皆さんはDm7(♭5)の押さえ方をいくつ知っていますか?コンテンポラリーな和声は別にして、通常のコードブックに書いてあるのは下の図1、図3、図5の3つです。この3つ知っていれば、ほぼOKと思います。
例によって、左と右の比較です。
【図1】のDm7(♭5)の赤丸(ルートのD音)以外は右【図2】のFmと同じですよね。サウンドも5,6弦を少し小さめの音で弾いてみてください。サウンドはほぼ同じ。したがって、Dm7(♭5)はFmに置き換えることができ、Fドリアンスケールでアドリブすることができます。

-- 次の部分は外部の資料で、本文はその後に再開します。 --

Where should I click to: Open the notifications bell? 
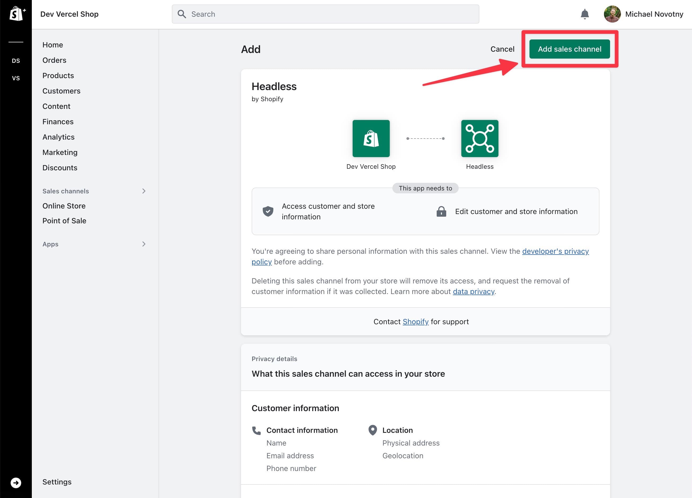[x=585, y=14]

【図3】のDm7(♭5)に6弦13フレットのF音(図4赤丸)を付け加えてみてください。これって、Fm6ですよね。したがって、Dm7(♭5)はFm6に置き換えることができ、Fドリアンスケールでアドリブすることができます。
【図5】のDm7(♭5)のルート5弦5フレットD音を6弦6フレットのB♭に置き換えてみてください。【図6】のB♭7になります。このコード、ジャズ系の人はあまり使わないかもしれませんね。ブルース系の人はよく使いますよね。ブルースの1~2小節目は大概このコードですね。そうそう、ちょっと古いですが「ジェフズブギー」の出だしです。そして、【2-1】で解説した通り、B♭7⇒Fm7なので、結果的にDm7(♭5)はFm7に置き換えることができ、Fドリアンスケールでアドリブすることができます。

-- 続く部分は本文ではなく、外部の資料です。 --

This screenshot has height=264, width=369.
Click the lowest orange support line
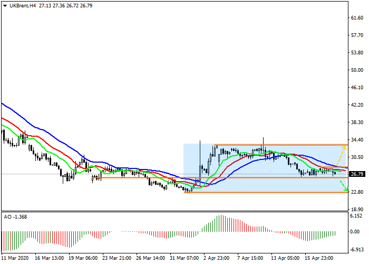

「m7(♭5)はロクリアンスケールを使ってアドリブする」と書いてありますよね。下に、Dロクリアンスケールを書いておきます。(a)のようにD音から始めればDロクリアンスケールですが、(b)のようにF音から始めれば、Fドリアンスケール。要は、理論書と僕は結局同じことを言っていて、ただどう理解するかだけの違いなのです。


【補足1】
m7(♭5)で挫折する人も多いと思います。なぜなら、ロックギターから入った人には全くなじみがないコードだからです。僕もロックからフュージョンに移行していくあたりで、どう弾いていいか全くわかりませんでした。理論書を見ると、「ロクリアンスケール」で弾くと書いてあります。イオニアン、ドリアン、フリジアン・・・スケールの頭文字をとって「C・D・E・F・G・A・B」にあてはめて順番に「イ・ド・フ・リ・ミ・エ・ロ」と呪文のように唱えて暗記しました。そして、イオニアンから順番にギターで弾いて、スケールを指に覚え込ませようとしました。でも、ロクリアンが出てくるのは、一番最後です。挫折しました(笑)。
【補足2】
Dm7-G7-Em7-A7、いわゆるⅡ-Ⅴ-Ⅲ-ⅥのときもDm7をDm7(♭5)と、Em7をEm7(♭5)と考えて、それぞれFドリアン(Fマイナー)、Gドリアン(Gマイナー)を弾くと結構「ジャズっぽく」なるかもしれません。ただ、その逆で、譜面にDm7(♭5)と書いてあるものを、Dm7と考えてDドリアンを弾くのは少し注意が必要です。Dm7(♭5)の特徴的な音♭5音(A♭)がDドリアンにはなく、A音だからです。少し違和感もあり、えっ?!て感じになります。でも、マルティーノは、逆にそれを多用し、効果的に使っています。